Abstract

A general understanding of the folding pathway of helical membrane proteins has remained elusive due to the limited number of membrane proteins investigated to date. In order to begin to establish conditions under which the folding pathway of the mammalian membrane protein rhodopsin, a prototypic G protein coupled receptor with primary function in vision, can be studied, we have measured its secondary and tertiary structure changes under chemical denaturing conditions. A significant decrease in ellipticity at 222nm of maximally 40% is observed on adding sodium dodecyl sulfate (SDS) as a denaturant suggesting unfolding of the native helices. Tertiary structure is disrupted already at very low SDS concentrations of 0.05%, as evidenced by the loss of retinal chromophore, increase in tryptophan fluorescence and increase in cysteine accessibility. However, at intermediate SDS concentrations (0.1% to 3%), there is a decrease in tryptophan fluorescence accompanied by a simultaneous decrease in cysteine reactivity indicating formation of a compact intermediate. Light-scattering confirms that this decrease is not due to unspecific aggregation of the protein.

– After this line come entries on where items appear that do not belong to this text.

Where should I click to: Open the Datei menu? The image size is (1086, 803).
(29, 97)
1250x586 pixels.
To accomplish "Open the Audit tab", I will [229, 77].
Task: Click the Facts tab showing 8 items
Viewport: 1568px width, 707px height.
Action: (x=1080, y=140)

Site-directed mutagenesis indicates that the reactive cysteines in this intermediate are located in the cytoplasmic domain of rhodopsin. At high SDS concentrations, between 7% and 15%, where a large amount of additional helix is disrupted, there is an increase in tryptophan fluorescence and cysteine reactivity. However, with further increase in SDS concentration up to 30%, there is a drop in fluorescence and cysteine accessibility suggesting formation of a core in this largely unfolded state. Existence of a folding core during early stages of folding of rhodopsin has also been postulated by the long-range interaction model and has been predicted by earlier computational experiments.